Sage and I had recently returned from a spectacular two-day hike in the alpine checking out bear terrain, hiking and swimming in icy alpine lakes.
It had been gorgeous up there, an experience only slightly tarnished by my having to share a tent with Katya the dog, who, not content with curling up at my feet, had insisted on a more marital arrangement which saw us spend much of the night like man and wife.
At one point I had woken up to even worse – she had placed her doggie arse right next to my head. I love Katya but it was a testing moment.
As I sped down the road to Kaslo I felt a little trepidation but mostly the thrill of upcoming adventure.
If there was just a nibble of doubt it was perhaps not completely unreasonable. The first plane I ever bought I wrapped around a fencepost at a local airport only the second time I flew it, the result of a take-off that went badly wrong. There had been fire engines, ambulances, police – a real palava – though thankfully no injuries.
There had been one or two closes misses since. Only last week I took up a friend, a Hungarian opera singer, and bounced the landing so badly that we catapulted back up into the sky. She swore at me in her native language.
But by the time I got to the Kaslo airfield I was feeling pretty confident. I shoehorned my gear into the back of the plane, went through my checklists, climbed in, and fired up. The engine purred beautifully. As I glanced at the rising sun, I wondered just for a second why it was so orange.

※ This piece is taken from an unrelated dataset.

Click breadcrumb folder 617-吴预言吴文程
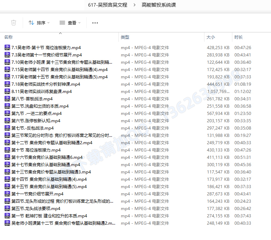The width and height of the screenshot is (271, 240). point(108,5)
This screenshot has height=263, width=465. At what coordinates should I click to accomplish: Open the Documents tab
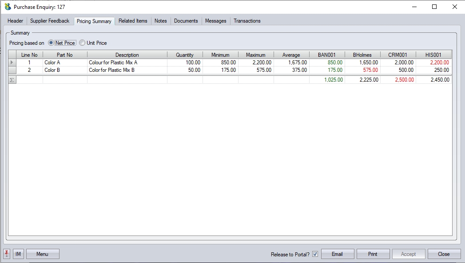click(x=186, y=21)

Ah, the fires, yes. After the hottest days ever recorded in late June British Columbia had begun to burn. One village, Lytton, which had hit 49 degrees Celsius a few days before, was consumed in only a few hours. And the fires were still raging. And with the fires, of course, came smoke.
I rolled the Cub to the end of the runway, did my take-off checks, and pushed in full power. Even fully-laden the old girl leaped forward eagerly, as if asked for a dance by a dashing young cavalry officer.

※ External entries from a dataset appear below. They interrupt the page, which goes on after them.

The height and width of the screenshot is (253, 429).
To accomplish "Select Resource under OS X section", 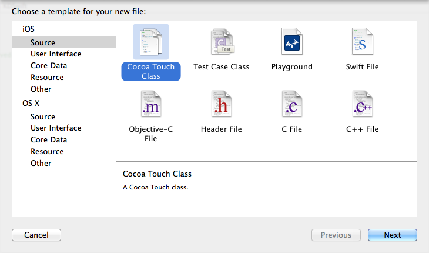I will pos(47,152).
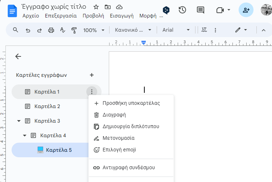Open version history clock icon
The image size is (272, 182).
point(182,10)
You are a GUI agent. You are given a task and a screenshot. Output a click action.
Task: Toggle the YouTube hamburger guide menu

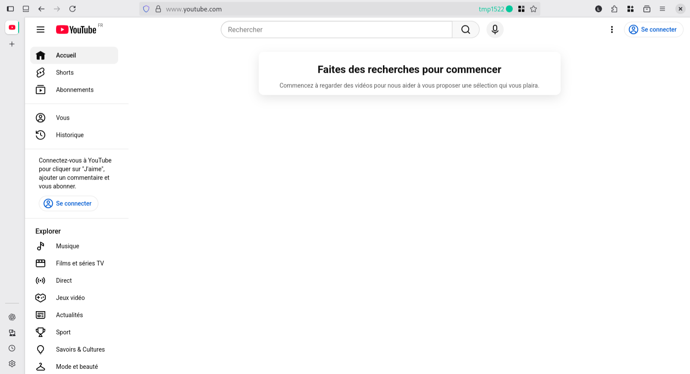41,30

But my smile didn’t last long. At 500 feet the ground began to look hazy. At 1,000 feet it was indistinct. At 2,000 feet I was already having trouble making out its contours. I looked at the mountains to the east that I would have to cross and they were smouldering with menace, smoke hanging on their shoulders in layers.
Without instruments I was relying on what I could see out of the window. And every airman worth his salt knows the life expectancy of a pilot trying to fly visually once they can no longer see the ground. An oft-quoted study done in 1954 put it at 178 seconds. You can argue the details but the point is obvious.

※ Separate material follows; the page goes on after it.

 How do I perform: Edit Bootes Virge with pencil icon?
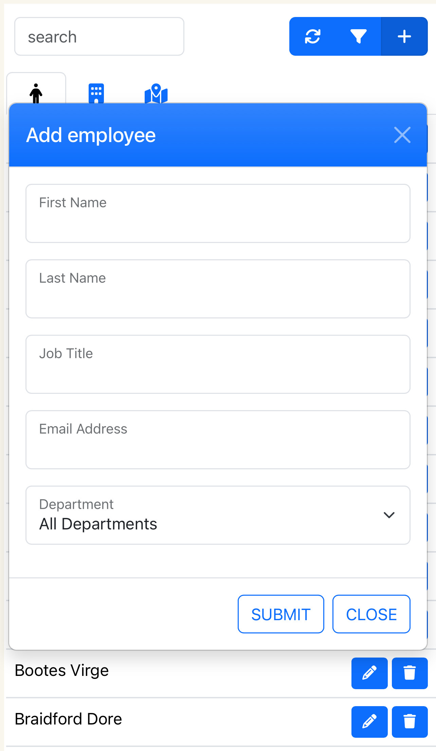369,673
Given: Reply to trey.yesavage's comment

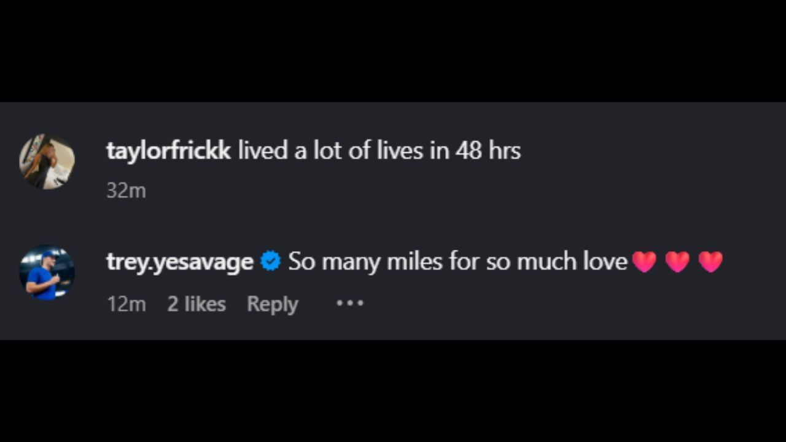Looking at the screenshot, I should [272, 304].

It took me a lot less time than that to realise that, much as I wanted this trip, I was on a hiding to nothing. I made a careful 180 degree turn, and a few minutes later was back on the ground.
As I levered myself out of the little plane, disappointment washed over me like a warm unwanted wave. I slowly unpacked my bags and put them back in the truck. And then I rolled the old girl back into her hangar. She didn’t seem remotely bothered – I’m sure in 65 years of flying she has seen a lot of disappointed pilots.
I’ll still head across the Rockies – a couple of days later than planned – but this time it will have to be by car.
*
For those of you wondering, the lodge is still closed this year due to Canadian border restrictions imposed because of Covid. We will, however, be re-opening in May 2022 and will be running both our spring bear-viewing and autumn grizzly-viewing next year. I will still be running the lodge, though am bringing in business partners and others to help me.